10. The method of claim 5, wherein the data synchronization unit synchronizes the data to be synchronized to the target database, comprising:
the data synchronization unit generates a database synchronization instruction for synchronizing data to a first database table in a target database according to the first data change message;
synchronizing the data to be synchronized to the first database table using the database synchronization instruction; and the structure of the first database table is different from the structure of the database table to which the synchronous data belongs in the source database.

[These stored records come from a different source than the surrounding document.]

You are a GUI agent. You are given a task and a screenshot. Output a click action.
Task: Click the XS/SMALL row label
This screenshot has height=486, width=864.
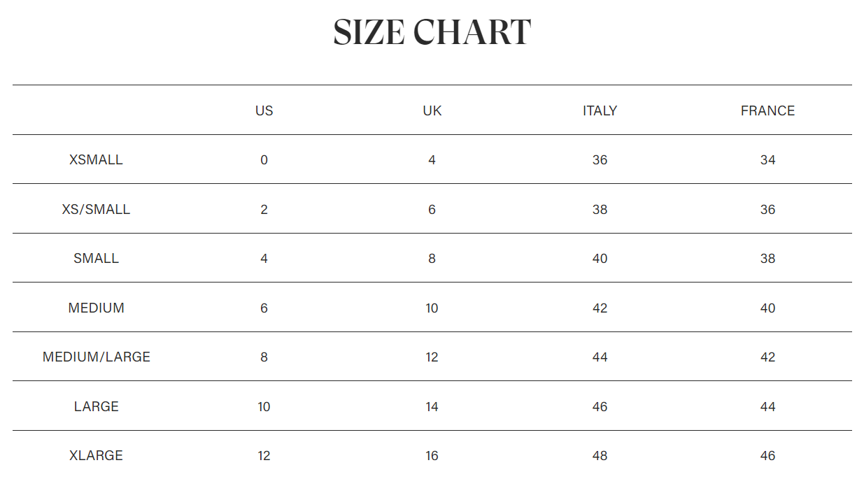click(x=96, y=209)
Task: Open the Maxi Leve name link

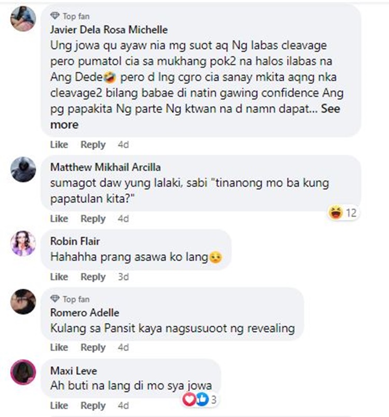Action: pos(74,370)
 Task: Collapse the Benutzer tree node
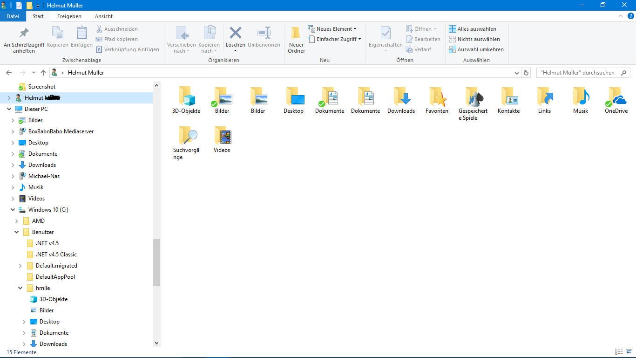(17, 232)
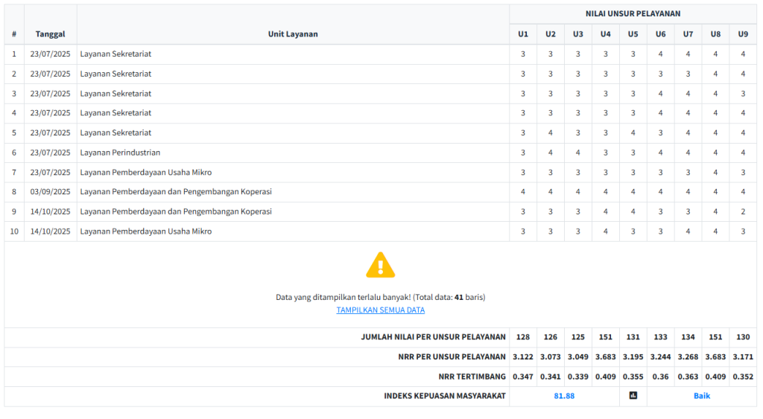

11. A database synchronization system, comprising: the system comprises a source database, a message queue flow module, a data synchronization unit and a target database;
the source database is used for providing data to be synchronized which needs to be synchronized to the target database, and the data to be synchronized comprises basic data used for insurance business;
the message queue flow module is used for acquiring data to be synchronized in a source database and generating a first data change message aiming at the data to be synchronized; determining a message subject of the first data change message according to a database table to which the data to be synchronized belongs in the source database; pushing the first data change message into a first message queue corresponding to the message topic according to the message topic, wherein the first message queue is a single-partition message queue comprising only one partition; when a trigger condition is met, according to a preset partition strategy, distributing a first data change message in the first message queue to a first partition of a second message queue, wherein the second message queue is a multi-partition message queue comprising a plurality of partitions, each partition in the plurality of partitions is used for storing the data change message, the first partition is a partition which stores the first data change message and corresponds to the data synchronization unit, the second message queue is used for a data synchronization unit to acquire the data change message, and data to be synchronized is synchronized to the target database according to the data change message;
the data synchronization unit is configured to start, for each partition of a plurality of partitions of a second message queue, a thread corresponding to each partition, acquire the data change message from the corresponding partition using the started thread, and synchronize data to be synchronized in a source database to a target database, where the second message queue includes the plurality of partitions, and each partition of the plurality of partitions is used to store the data change message; acquiring indication information for indicating that a first data change message is acquired in a first partition of a second message queue, and acquiring the first data change message from the first partition by using a first thread in started threads, wherein the first data change message is a data change message for data to be synchronized; acquiring the data to be synchronized according to the first data change message, and synchronizing the data to be synchronized to the target database;
the message queue flow module is used for determining a message primary key for generating the first data change message;
generating the first data change message according to the message primary key and the data to be synchronized;
when the triggering condition is met, acquiring a message primary key of the first data change message;
determining a partition identifier corresponding to the first data change message according to the message main key and the preset partition strategy;
sending the first data change message to a partition indicated by the partition identification in a second message queue; the partition indicated by the partition identification is the first partition;
the message queue flow module is further configured to determine, according to the message primary key and the preset partition policy, a partition identifier corresponding to the first data change message, including:
obtaining a hash value of the message primary key;
acquiring the partition number of the second message queue;
utilizing the hash value of the message main key to perform modulo on the partition number to obtain a modulo result, and taking the modulo result as the preset partition strategy;
obtaining the partition identification according to the preset partition strategy;
the data change message refers to a message carrying data content and capable of being processed based on a message queue mechanism;
the generating a first data change message for the data to be synchronized further comprises: formatting the data to be synchronized according to a preset data format, and generating the first data change message by using the formatted data;
the preset data format comprises: generating a data change message by the data to be synchronized in a JSON format, wherein the generated data change message comprises the content and the change type of the data to be synchronized;
and the target database is used for receiving the data to be synchronized by the data synchronization unit.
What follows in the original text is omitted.